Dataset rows
::::
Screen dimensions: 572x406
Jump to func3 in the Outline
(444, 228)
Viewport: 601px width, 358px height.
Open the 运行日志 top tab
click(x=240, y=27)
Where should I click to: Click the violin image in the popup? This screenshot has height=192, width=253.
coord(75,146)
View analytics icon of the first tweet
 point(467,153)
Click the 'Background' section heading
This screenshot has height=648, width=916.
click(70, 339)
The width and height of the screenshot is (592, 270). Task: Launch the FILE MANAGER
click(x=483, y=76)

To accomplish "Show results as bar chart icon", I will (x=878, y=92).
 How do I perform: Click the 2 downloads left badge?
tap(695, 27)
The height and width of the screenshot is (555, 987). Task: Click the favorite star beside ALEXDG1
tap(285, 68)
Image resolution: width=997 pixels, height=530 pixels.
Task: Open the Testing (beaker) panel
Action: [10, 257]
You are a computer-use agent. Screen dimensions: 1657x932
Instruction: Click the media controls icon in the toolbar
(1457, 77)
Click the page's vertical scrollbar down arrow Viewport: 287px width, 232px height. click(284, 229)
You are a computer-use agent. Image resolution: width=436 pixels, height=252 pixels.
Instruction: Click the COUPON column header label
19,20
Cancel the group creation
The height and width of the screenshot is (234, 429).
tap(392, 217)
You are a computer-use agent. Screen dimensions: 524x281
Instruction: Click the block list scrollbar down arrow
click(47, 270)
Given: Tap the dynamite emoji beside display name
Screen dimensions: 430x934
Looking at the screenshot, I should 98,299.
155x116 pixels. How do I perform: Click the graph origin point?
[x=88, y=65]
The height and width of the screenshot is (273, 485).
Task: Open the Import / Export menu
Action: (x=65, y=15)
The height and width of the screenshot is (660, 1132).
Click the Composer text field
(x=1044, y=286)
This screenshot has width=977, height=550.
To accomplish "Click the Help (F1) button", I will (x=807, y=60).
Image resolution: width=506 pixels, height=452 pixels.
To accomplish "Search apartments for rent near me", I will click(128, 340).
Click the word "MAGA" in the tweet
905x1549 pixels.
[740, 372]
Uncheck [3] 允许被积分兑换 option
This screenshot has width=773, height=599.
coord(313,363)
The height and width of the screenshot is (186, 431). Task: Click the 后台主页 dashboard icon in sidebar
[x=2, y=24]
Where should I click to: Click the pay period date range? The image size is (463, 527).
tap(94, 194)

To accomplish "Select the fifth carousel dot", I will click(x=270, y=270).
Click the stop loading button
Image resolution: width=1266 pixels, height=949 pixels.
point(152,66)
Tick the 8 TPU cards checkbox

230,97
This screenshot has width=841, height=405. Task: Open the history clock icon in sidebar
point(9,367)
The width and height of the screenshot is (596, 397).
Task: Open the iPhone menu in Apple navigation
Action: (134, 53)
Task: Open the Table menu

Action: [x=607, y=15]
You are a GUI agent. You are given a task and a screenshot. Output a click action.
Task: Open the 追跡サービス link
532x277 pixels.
::::
- Work to be completed -
Pull out the lines beginning at the one that contains "Where should I click to: Click the pay" and running through the last line of the records, and repeat them with no changes.

- Correct response -
Where should I click to: Click the pay period date range? The image size is (463, 527).
tap(94, 194)

To accomplish "Select the fifth carousel dot", I will click(x=270, y=270).
Click the stop loading button
Image resolution: width=1266 pixels, height=949 pixels.
point(152,66)
Tick the 8 TPU cards checkbox

230,97
This screenshot has width=841, height=405. Task: Open the history clock icon in sidebar
point(9,367)
The width and height of the screenshot is (596, 397).
Task: Open the iPhone menu in Apple navigation
Action: (134, 53)
Task: Open the Table menu

Action: [x=607, y=15]
You are a GUI agent. You are given a task and a screenshot. Output a click action.
Task: Open the 追跡サービス link
532x277 pixels.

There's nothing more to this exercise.